The widely accepted model of retinal progenitor differentiation asserts that retinal progenitors pass through successive intrinsic “competency states” in which they are capable of responding to extrinsic cues. The extrinsic signal can encompass a whole host of soluble and cell-cell mediated factors. Intrinsic competence to respond to such external factors involves expression of a number of transcription factors as well as expression and plasma membrane localization of appropriate cell surface receptors that make it possible for the progenitors to respond to these cues from the extra-cellular environment. Because the ability of a progenitor cell to respond to cues from its environment is determined to a large extent by the proteins present in its proteome, we are investigating changes in expression among plasma membrane proteins of the retinal progenitor cells from several different ages. This provides us with data on the changing levels of protein expression in the developing retina which can be used to discover coordinated patterns of gene expression changes.
Specific computational aims of this research include development and applications of novel computational approaches to: d ata-driven inference genetic regulatory networks, and signaling pathways including:
- Discovery of co-expressed or co-regulated genes from gene expression patterns
- Construction and data-driven refinement of genetic networks from gene expression data
- Modeling and analysis of changes in gene expression patterns and the underlying genetic regulatory networks and signaling pathways that control retinal development and differentiation
This work builds on our recent results on analysis of gene expression in chloroplast biogenesis in maize (Lonosky et al, 2004) and inference of temporal boolean network models of genetic networks from gene expression data (Silvescu and Honavar, 2001).

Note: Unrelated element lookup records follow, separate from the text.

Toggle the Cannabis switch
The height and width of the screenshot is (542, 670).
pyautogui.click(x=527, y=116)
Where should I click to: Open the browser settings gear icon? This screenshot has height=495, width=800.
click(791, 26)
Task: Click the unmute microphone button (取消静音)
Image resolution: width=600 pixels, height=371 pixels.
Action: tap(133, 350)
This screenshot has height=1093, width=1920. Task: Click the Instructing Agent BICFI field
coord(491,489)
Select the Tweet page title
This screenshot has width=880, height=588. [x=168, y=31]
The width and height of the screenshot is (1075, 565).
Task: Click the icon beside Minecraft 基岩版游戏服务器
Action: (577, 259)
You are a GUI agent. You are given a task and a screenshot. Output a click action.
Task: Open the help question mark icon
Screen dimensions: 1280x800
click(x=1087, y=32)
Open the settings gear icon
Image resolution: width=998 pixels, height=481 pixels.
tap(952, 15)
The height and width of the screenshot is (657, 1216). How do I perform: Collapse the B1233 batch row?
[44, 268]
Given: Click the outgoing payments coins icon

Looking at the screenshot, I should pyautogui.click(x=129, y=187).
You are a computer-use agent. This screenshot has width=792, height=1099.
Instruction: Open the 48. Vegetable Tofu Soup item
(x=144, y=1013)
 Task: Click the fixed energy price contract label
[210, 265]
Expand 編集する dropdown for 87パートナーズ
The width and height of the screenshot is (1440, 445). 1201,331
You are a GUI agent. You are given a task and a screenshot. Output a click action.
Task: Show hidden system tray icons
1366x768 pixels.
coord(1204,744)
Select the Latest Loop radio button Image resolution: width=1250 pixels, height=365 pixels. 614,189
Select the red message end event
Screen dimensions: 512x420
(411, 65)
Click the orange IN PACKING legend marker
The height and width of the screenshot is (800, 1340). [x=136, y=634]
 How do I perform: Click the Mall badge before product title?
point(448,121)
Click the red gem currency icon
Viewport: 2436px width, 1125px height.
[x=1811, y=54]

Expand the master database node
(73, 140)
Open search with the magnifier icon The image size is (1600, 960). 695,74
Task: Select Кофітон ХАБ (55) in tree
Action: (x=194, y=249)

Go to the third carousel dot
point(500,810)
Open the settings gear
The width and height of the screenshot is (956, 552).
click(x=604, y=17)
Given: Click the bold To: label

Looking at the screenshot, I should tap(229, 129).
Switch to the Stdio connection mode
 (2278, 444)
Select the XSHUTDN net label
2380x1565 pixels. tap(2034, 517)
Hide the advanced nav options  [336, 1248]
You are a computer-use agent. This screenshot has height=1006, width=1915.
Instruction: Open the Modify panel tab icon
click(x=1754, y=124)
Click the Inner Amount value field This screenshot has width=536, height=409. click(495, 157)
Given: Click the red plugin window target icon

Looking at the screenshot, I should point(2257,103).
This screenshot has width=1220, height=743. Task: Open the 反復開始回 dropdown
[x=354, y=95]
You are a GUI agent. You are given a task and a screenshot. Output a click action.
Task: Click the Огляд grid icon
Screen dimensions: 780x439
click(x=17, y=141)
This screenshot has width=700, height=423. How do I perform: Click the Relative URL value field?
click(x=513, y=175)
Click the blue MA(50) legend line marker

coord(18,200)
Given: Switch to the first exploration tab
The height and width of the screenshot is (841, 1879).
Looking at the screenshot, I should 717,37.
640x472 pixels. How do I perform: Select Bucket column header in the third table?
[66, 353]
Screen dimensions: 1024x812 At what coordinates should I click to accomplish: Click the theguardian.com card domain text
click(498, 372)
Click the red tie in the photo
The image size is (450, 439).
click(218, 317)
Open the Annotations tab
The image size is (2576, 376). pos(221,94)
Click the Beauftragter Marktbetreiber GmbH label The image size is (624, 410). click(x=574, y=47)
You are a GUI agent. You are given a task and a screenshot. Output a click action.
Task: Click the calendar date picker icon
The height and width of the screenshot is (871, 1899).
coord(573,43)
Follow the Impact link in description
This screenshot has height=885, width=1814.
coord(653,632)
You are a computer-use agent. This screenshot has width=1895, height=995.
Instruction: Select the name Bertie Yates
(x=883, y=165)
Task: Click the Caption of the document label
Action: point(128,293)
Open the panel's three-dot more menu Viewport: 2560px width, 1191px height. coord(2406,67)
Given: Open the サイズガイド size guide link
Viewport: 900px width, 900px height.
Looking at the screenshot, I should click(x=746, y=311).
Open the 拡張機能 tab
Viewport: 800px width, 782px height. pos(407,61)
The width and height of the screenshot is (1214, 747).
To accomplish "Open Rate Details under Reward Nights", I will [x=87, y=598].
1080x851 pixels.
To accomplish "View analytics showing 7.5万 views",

Representative Publications
- Lonosky, P., Zhang, X., Honavar, V., Dobbs, D., Fu, A., and Rodermel, S. (2004) A Proteomic Analysis of Maize Chloroplast Biogenesis. Plant Physiology Vol. 134, pp. 560-574, 2004.
- Silvescu, A. and Honavar, V. (2001). Temporal Boolean Network Models of Genetic Networks and Their Inference from Gene Expression Time Series. In: Proceedings of the Atlantic Symposium on Computational Biology, Genome Information Systems & Technology.